Objectives Enhancing straw decomposition rate in soil facilitates the promotion and application of straw return technology. We investigated changes in microbial resource limitations and microbial carbon use efficiency (CUE) under combined application of decomposition agents and nitrogen fertilizer, and elucidated the mechanism of straw incorporation with decomposition agents on soil microbial metabolism. This study provides a theoretical basis for the rational use of decomposition agents in farmland straw management.

Methods An indoor incubation experiment was conducted with four factors: straw (S), decomposition agent (D), nitrogen fertilizer (N), and incorporation method. Treatments included: CK, control (no additions); S, straw incorporation (chopped and mixed); N, nitrogen fertilizer; S+N, straw+nitrogen fertilizer; S+D, straw+decomposition agent; S+N+D, straw+nitrogen fertilizer+decomposition agent; SⅡ+N+D, straw in nylon bag+nitrogen fertilizer+decomposition agent. Soil samples were destructively collected on days 30, 60, and 90 of the 90-day incubation period. Straw fiber structure was observed via electron microscopy, and soil microbial biomass carbon (MBC), nitrogen (MBN), phosphorus (MBP), and enzyme activities were analyzed. Stoichiometric ratios of enzyme activities were calculated.

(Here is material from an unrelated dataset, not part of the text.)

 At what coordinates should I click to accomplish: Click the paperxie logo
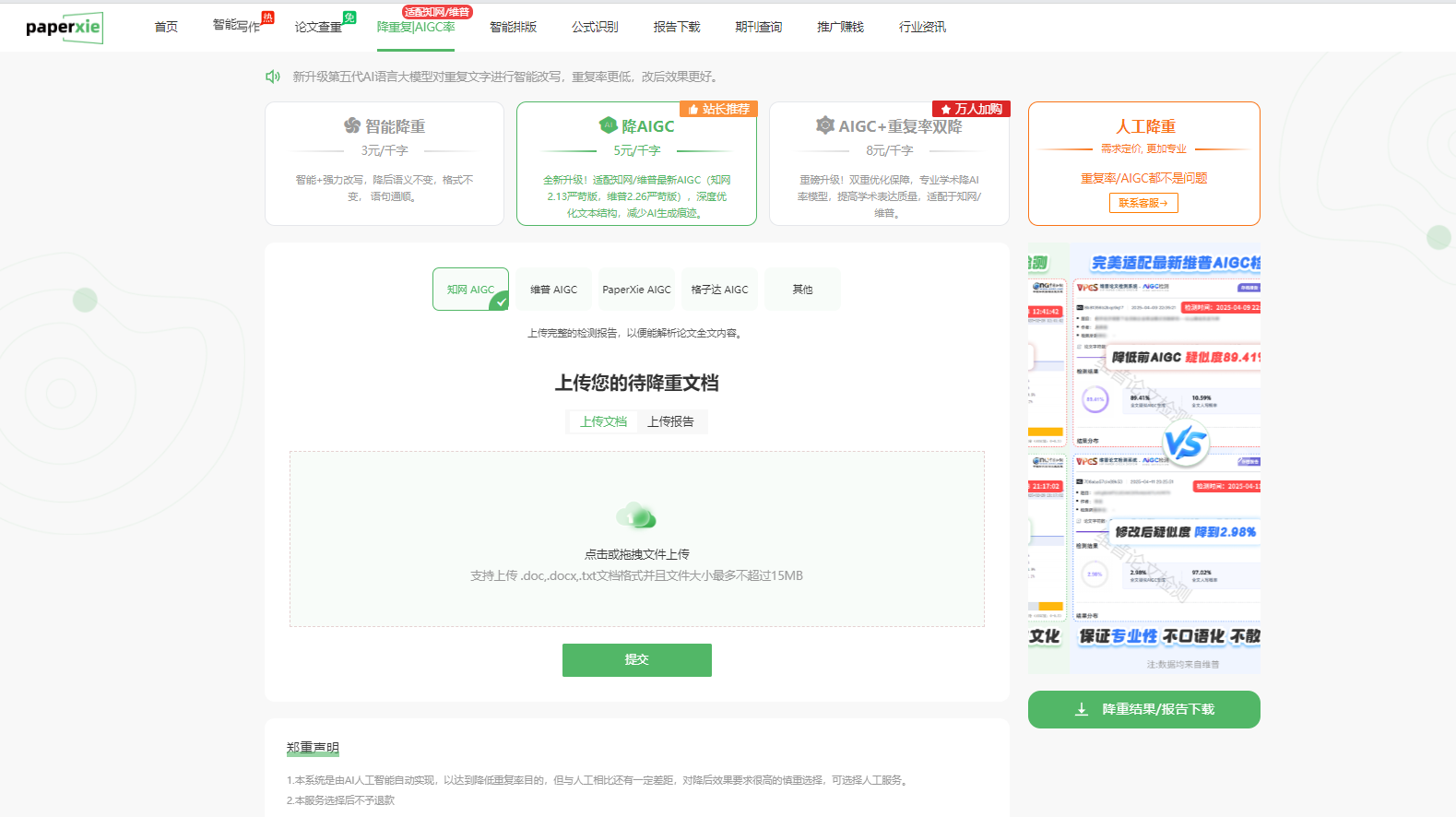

Results By days 60 and 90, the S+N+D treatment exhibited significantly more pore structures on straw surfaces compared to CK and S treatments. Microbial biomass and extracellular enzyme activities in all treatments increased initially and decreased over time. At peak activity (incubation day 60), S+N+D significantly increased MBC, MBN, and MBP by 154.0%, 55.0%, and 38.4%, respectively, relative to S+D. The SⅡ+N+D treatment showed significantly lower microbial biomass and enzyme activities than S+N+D. Stoichiometric analysis revealed carbon (C) and phosphorus (P) limitations across all treatments. The lowest microbial C limitation occurred in S+D (vector length 1.35±0.01), while the lowest P limitation was in S+N+D (vector angle 49.08°±1.42°). Except for day 30, S+N+D exhibited higher microbial CUE, which was significantly and negatively correlated with microbial resource limitations.

Conclusions Combined application of decomposition agents and nitrogen fertilizer effectively increases microbial biomass and enzyme activities, alleviates C and P limitations imposed by straw, accelerates straw decomposition, and enhances CUE. Therefore, we recommend integrating decomposition agents and nitrogen fertilizer with straw return practices in agricultural fields.